Task goal:
Starting at the line that contains "Open the 前期 label", reproduce only the lines through the end of the data, exactly, including both the first and the last; skip the pictures.

Collected data:
------------------------------
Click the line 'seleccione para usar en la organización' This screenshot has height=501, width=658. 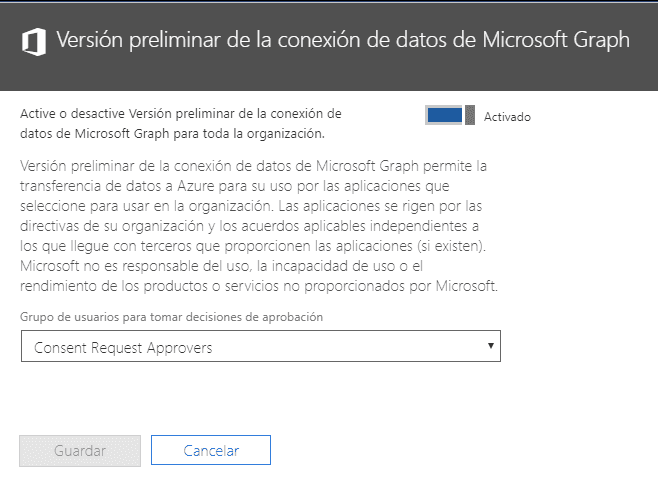(251, 206)
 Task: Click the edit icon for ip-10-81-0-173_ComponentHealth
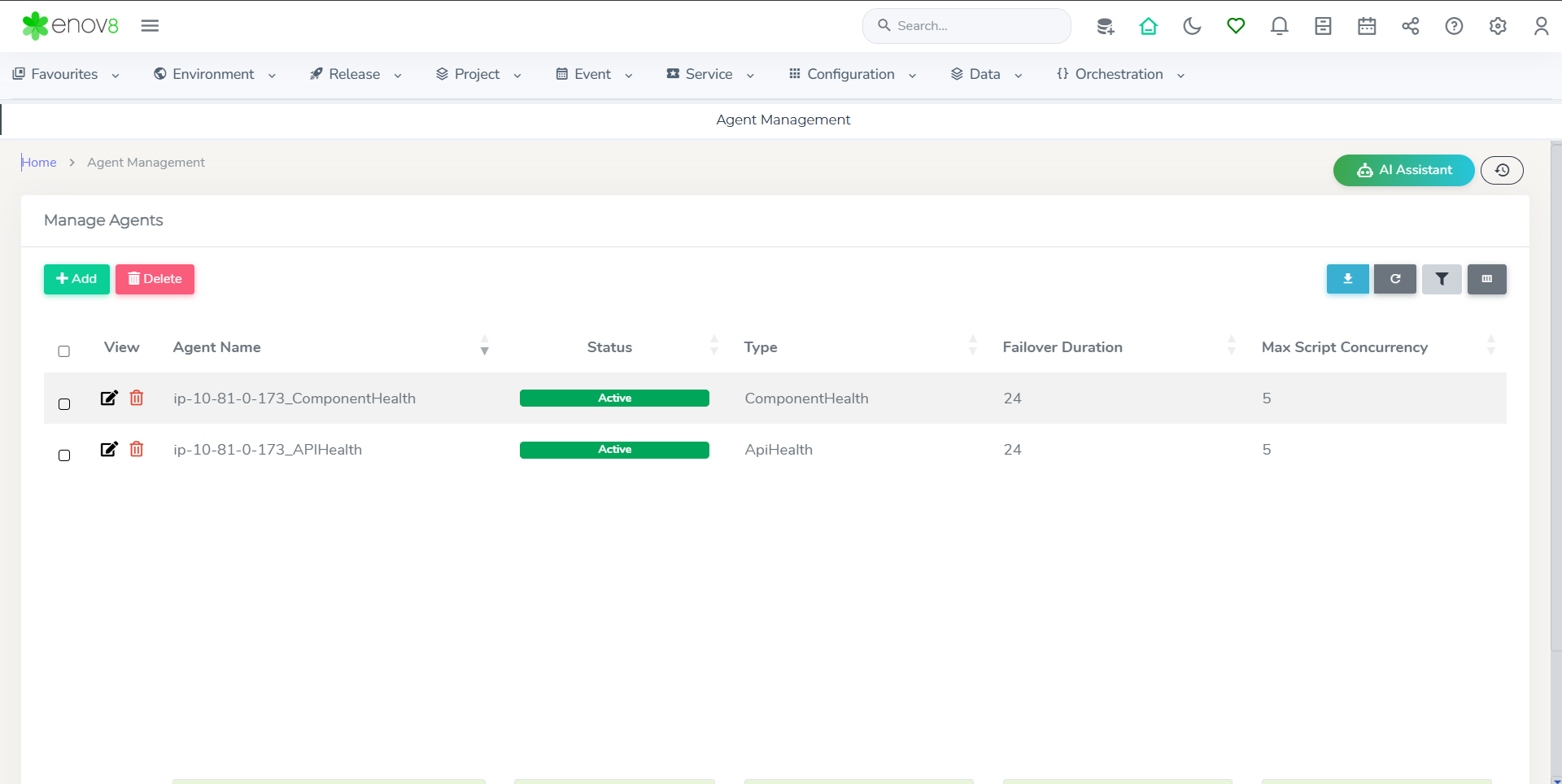109,398
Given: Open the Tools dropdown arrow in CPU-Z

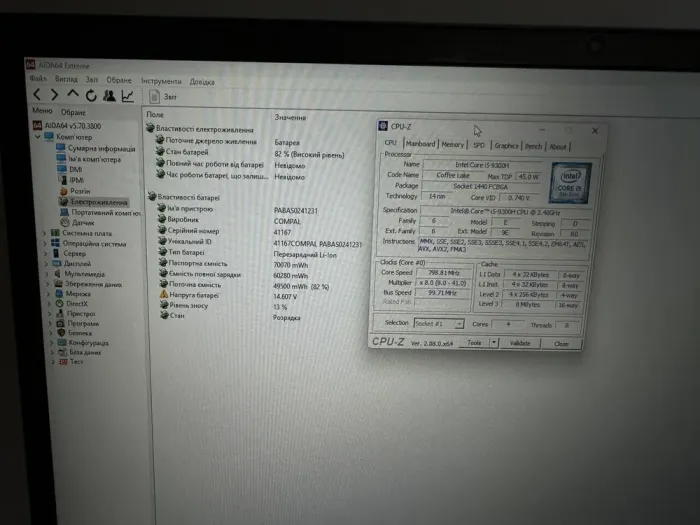Looking at the screenshot, I should point(496,343).
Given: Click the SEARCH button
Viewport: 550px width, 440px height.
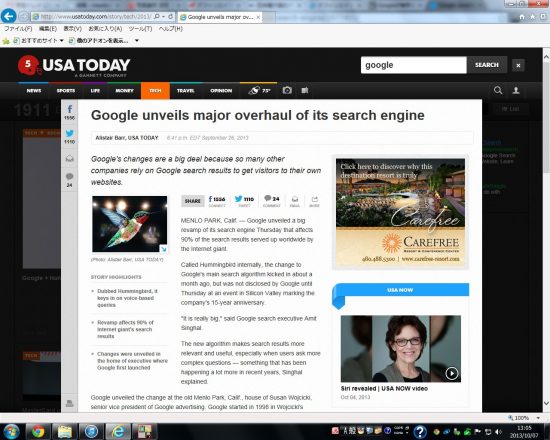Looking at the screenshot, I should tap(487, 65).
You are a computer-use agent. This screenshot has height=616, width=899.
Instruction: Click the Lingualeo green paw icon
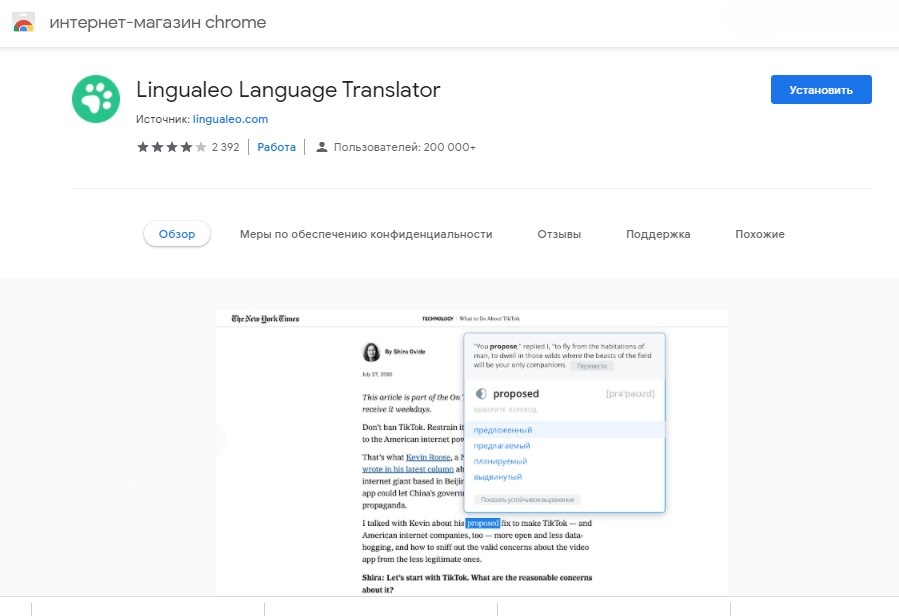click(x=96, y=99)
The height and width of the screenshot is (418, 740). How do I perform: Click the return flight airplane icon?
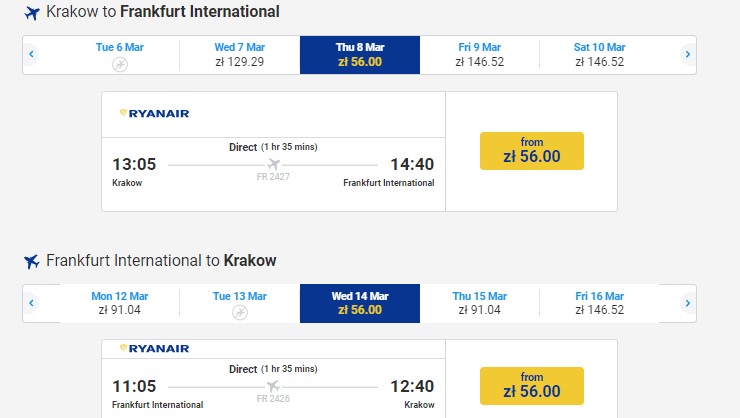click(x=32, y=261)
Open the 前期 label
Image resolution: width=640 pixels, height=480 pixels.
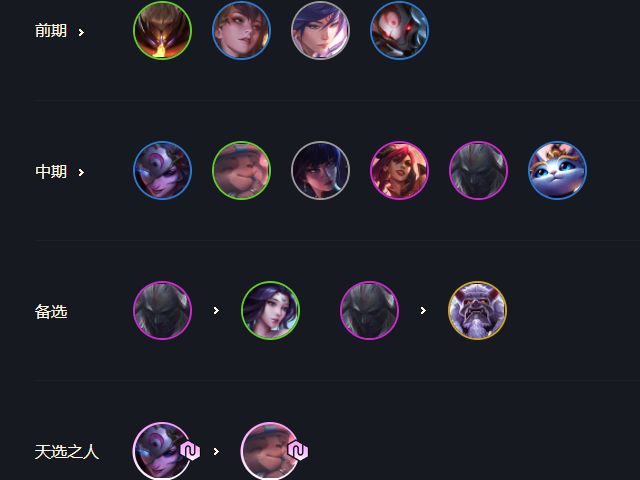[x=51, y=31]
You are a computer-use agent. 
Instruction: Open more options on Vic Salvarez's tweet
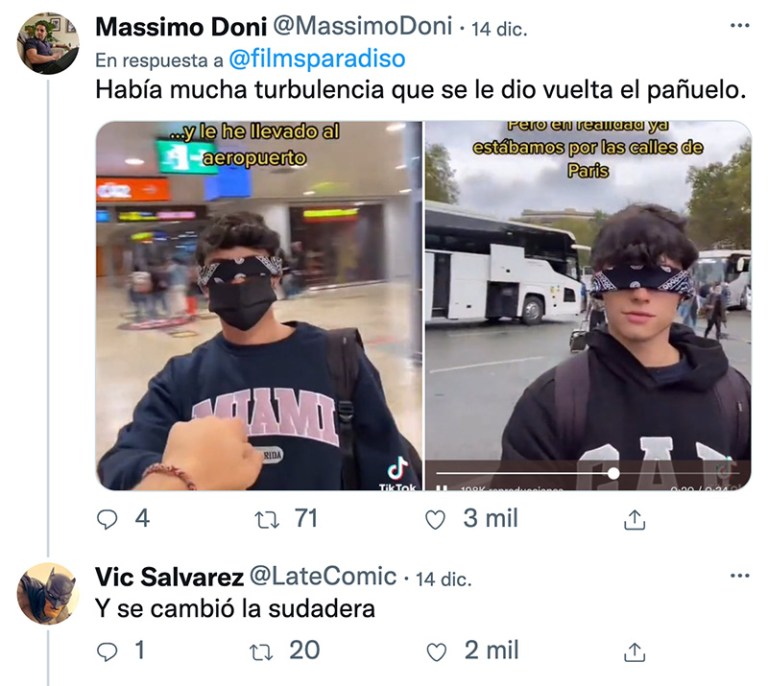740,576
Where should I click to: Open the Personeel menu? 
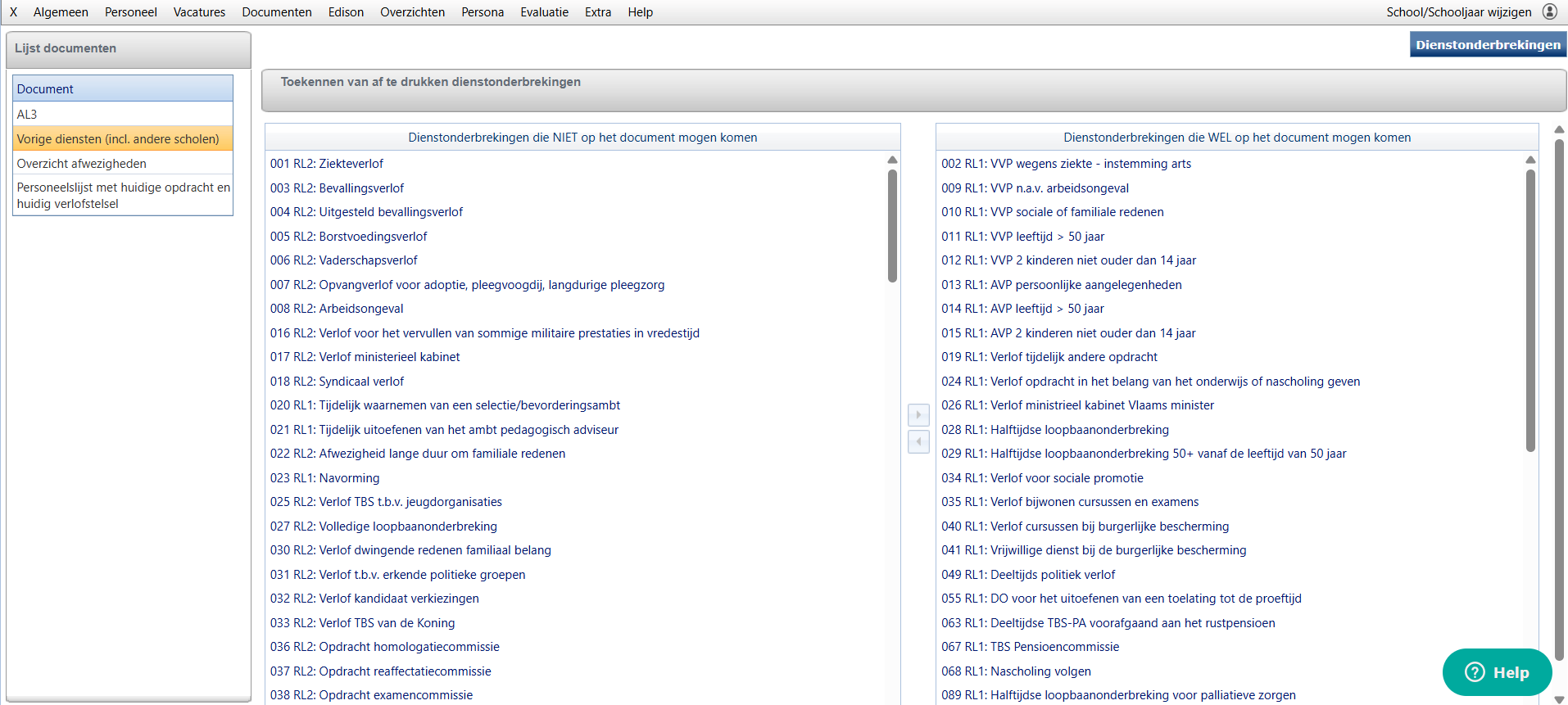130,12
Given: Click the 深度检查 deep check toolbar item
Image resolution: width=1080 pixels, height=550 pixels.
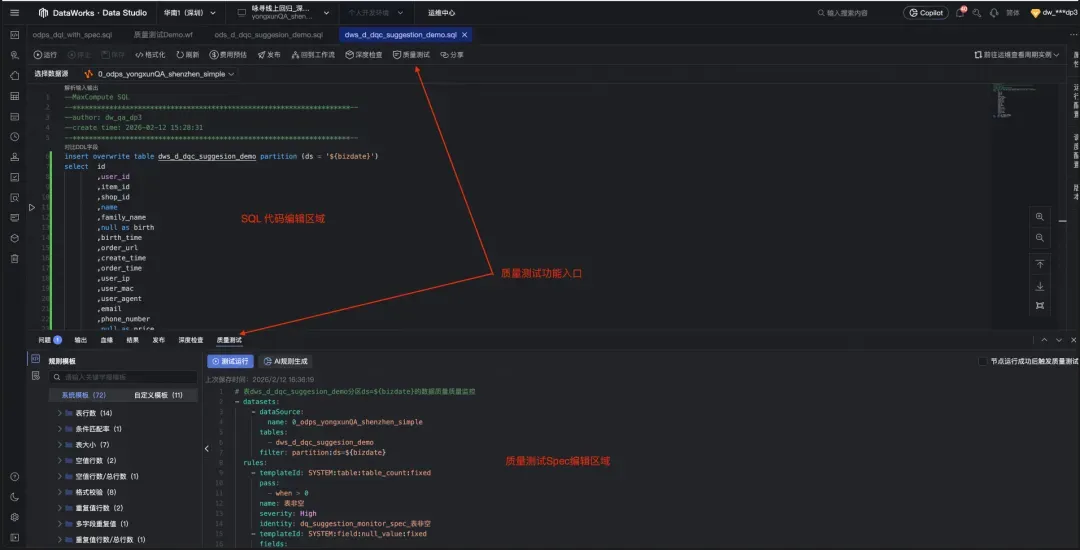Looking at the screenshot, I should 364,55.
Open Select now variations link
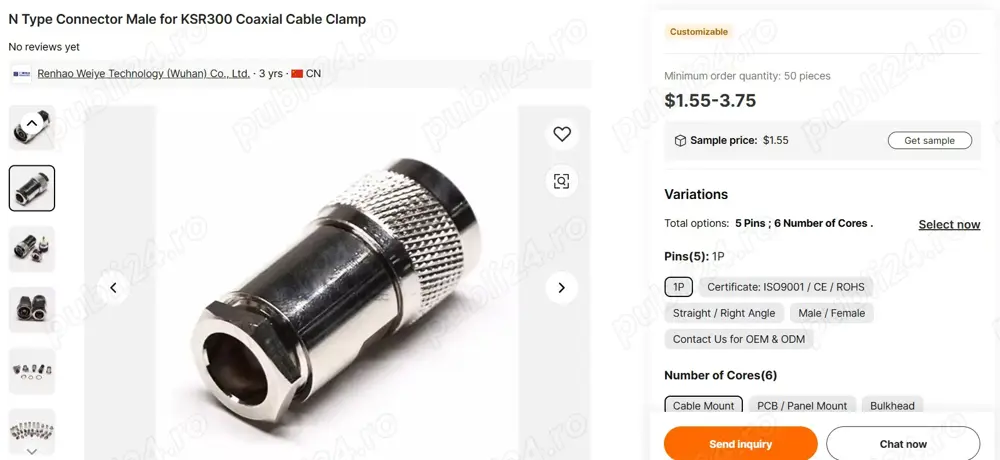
------------------------------
Reply to the task:
Open the 前期 label
Image resolution: width=640 pixels, height=480 pixels.
[x=51, y=31]
You are a computer-use agent. 
Instruction: Open more options on Vic Salvarez's tweet
740,576
Where should I click to: Open the Personeel menu? 
130,12
Given: Click the 深度检查 deep check toolbar item
Image resolution: width=1080 pixels, height=550 pixels.
Looking at the screenshot, I should 364,55.
Open Select now variations link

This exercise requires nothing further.